When to Use This Knowledge

Use when:

  • Your application cannot tolerate multi-second GC pauses
  • You have latency SLAs measured in hundreds of milliseconds
  • Running server workloads where responsiveness matters (web servers, APIs, trading systems)
  • You have heap sizes over 4GB where full stop-the-world GC becomes painful

Do not use when:

  • Throughput is your only metric (batch processing, ETL)
  • Your heap is small (under 1GB) and Serial/Parallel work fine
  • You can already meet latency SLAs with Parallel GC

When NOT to Use This Knowledge

If your production environment runs ZGC or Shenandoah, most CMS and G1 tuning advice does not apply. These collectors work differently and require different approaches.

Java 21 LTS or later with strict latency SLAs? Start with ZGC. It eliminates pause time tuning complexity through automatic concurrent compaction. Time spent mastering G1 pause time targets when ZGC handles this automatically is opportunity cost wasted elsewhere.

CMS is gone, removed in Java 14. Learning CMS collector flags and failure modes is historical knowledge now unless you are maintaining legacy Java 8 systems. For new development, use modern collectors. For continued learning on modern JVM garbage collection, explore the Advanced Java & JVM Internals roadmap.

The Concurrent Approach

The core idea behind both CMS and G1 is simple: stop-the-world pauses are the enemy of latency. Instead of doing all GC work while the world is stopped, these collectors do as much work as possible concurrently - while application threads are running.

graph TB
    subgraph Serial["Serial/Parallel GC"]
        direction TB
        A1["Stop The World"] --> A2["GC Work"] --> A3["Stop The World"] --> A4["GC Work"]
    end
    subgraph Concurrent["CMS / G1"]
        direction TB
        B1["Initial Mark\n(STW - short)"] --> B2["Concurrent Mark"] --> B3["Remark\n(STW - short)"] --> B4["Concurrent Sweep"] --> B5["Concurrent Sweep"]
    end

The trade-off: doing GC work concurrently means using CPU cycles that could have gone to your application. You are buying shorter pauses with CPU time.

CMS Collector

CMS (Concurrent Mark Sweep) was the first low-latency collector in the JVM. It targets old generation GC, trying to collect it without long stop-the-world pauses.

How CMS Works

CMS phases:

  1. Initial Mark (Stop-The-World, short): Mark reachable objects from GC roots. Fast - usually under 100ms.

  2. Concurrent Mark: Traverse the object graph while application runs. Takes time but does not stop the world.

  3. Remark (Stop-The-World, short): Finalize marking of objects modified during concurrent phase (the “floating garbage” problem).

  4. Concurrent Sweep: Reclaim unmarked objects while application runs.

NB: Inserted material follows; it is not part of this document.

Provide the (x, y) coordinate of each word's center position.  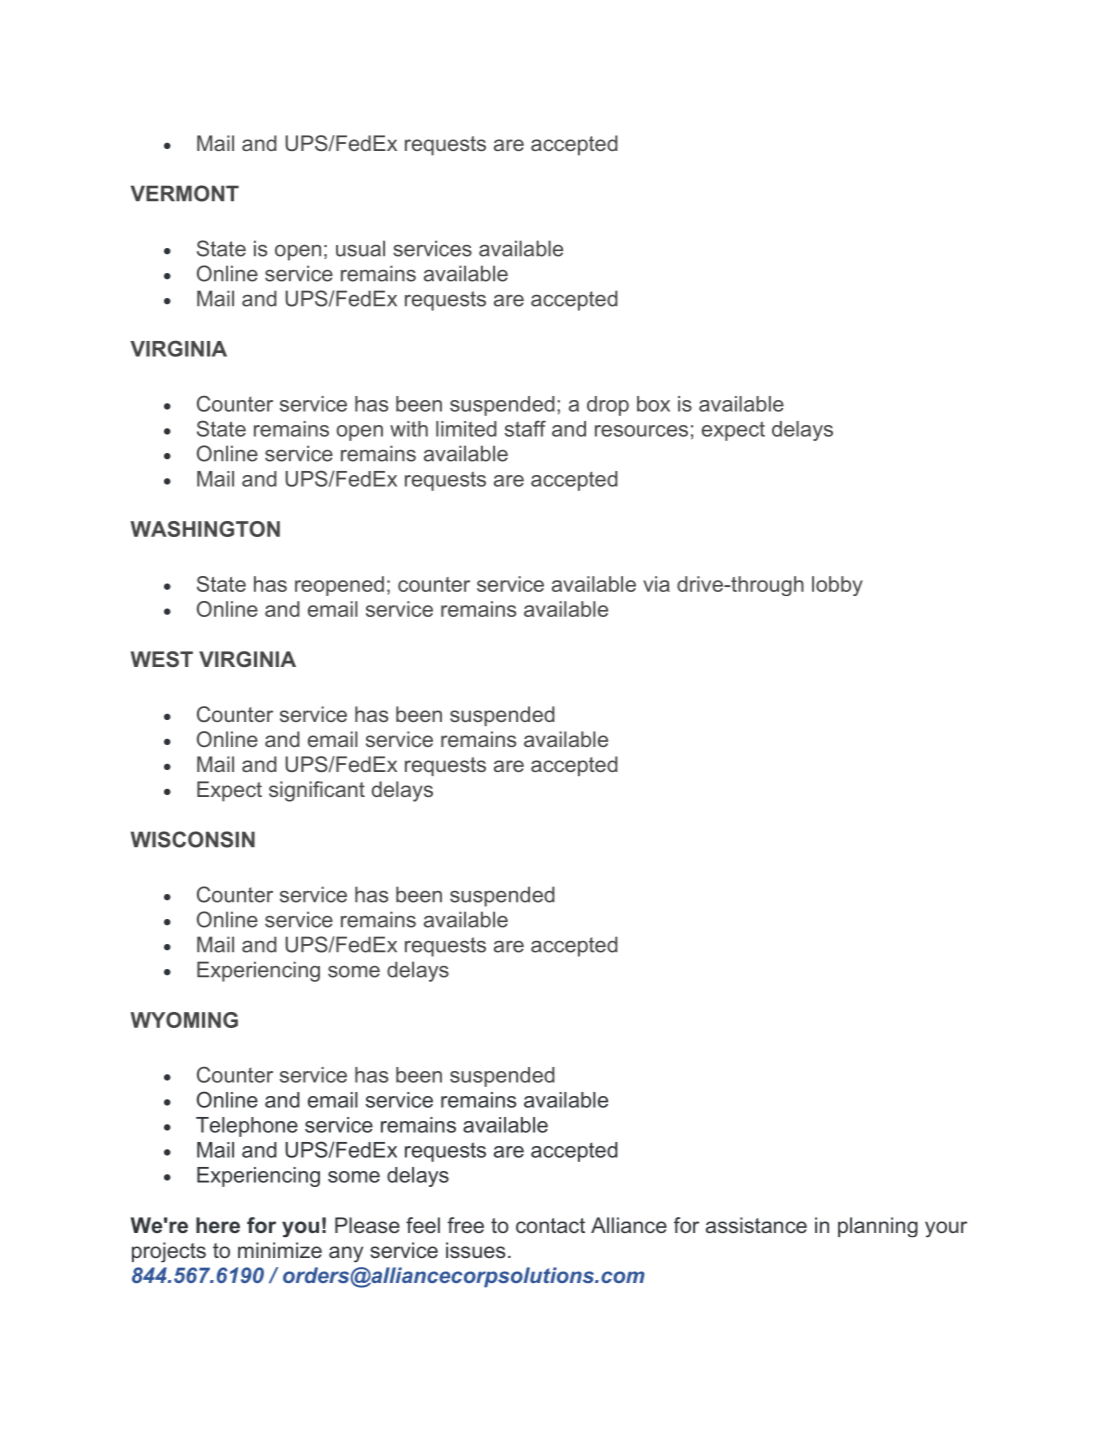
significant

  5. Concurrent Reset: Prepare CMS data structures for next cycle.

graph TB
    A["Initial Mark\n(STW)"] --> B["Concurrent Mark\n(app running)"]
    B --> C["Remark\n(STW)"]
    C --> D["Concurrent Sweep\n(app running)"]
    D --> E["Concurrent Reset"]
    E --> A

Floating Garbage

CMS concurrent marking is imprecise. Objects that become unreachable during concurrent marking (modified by application threads) may not be reclaimed - they are called “floating garbage.” This garbage sits in the heap until the next CMS cycle.

This is a fundamental limitation of concurrent marking: you cannot stop the application while doing the full mark, so some objects slip through.

Key Characteristics

AspectBehavior
GC threadsMultiple + concurrent
Pause timeShort pauses for Initial Mark and Remark
ThroughputLower than Parallel - concurrent phases use CPU
Old gen collectionMostly concurrent
Young gen collectionSerial or Parallel Copying
Heap fragmentationModerate - no compaction by default
DeprecatedRemoved in Java 14 (replaced by G1)

CMS Failure Modes

CMS can fail in two main ways:

  1. Concurrent Mode Failure: CMS cannot finish collecting before old generation fills up. Triggers a full stop-the-world GC as fallback.

  2. Promotion Failure: Object in young generation cannot fit in old generation during minor GC, triggering full GC.

JVM Flags for CMS

-XX:+UseConcMarkSweepGC
-XX:ParallelCMSThreads=N     # CMS threads (default: (ncpus+3)/4)
-XX:CMSInitiatingOccupancyFraction=70  # Start CMS when old gen 70% full
-XX:+UseCMSInitiatingOccupancyOnly   # Always trigger at the threshold

G1 Collector

G1 (Garbage First) replaced CMS as the default collector in Java 9. It takes a fundamentally different approach: instead of treating the heap as one contiguous space, it divides the heap into many equal-sized regions.

graph TB
    subgraph G1Heap["G1 Heap - Divided into Regions"]
        direction TB
        R1["Region 1\n(Eden)"]
        R2["Region 2\n(Survivor)"]
        R3["Region 3\n(Old)"]
        R4["Region 4\n(Old)"]
        R5["Region 5\n(Eden)"]
        R6["Region 6\n(Humongous)"]
    end

How G1 Works

G1 divides the heap into regions of equal size (typically 1MB to 32MB depending on heap size). Each region can be Eden, Survivor, or Old generation - the designation is fluid and changes between GC cycles.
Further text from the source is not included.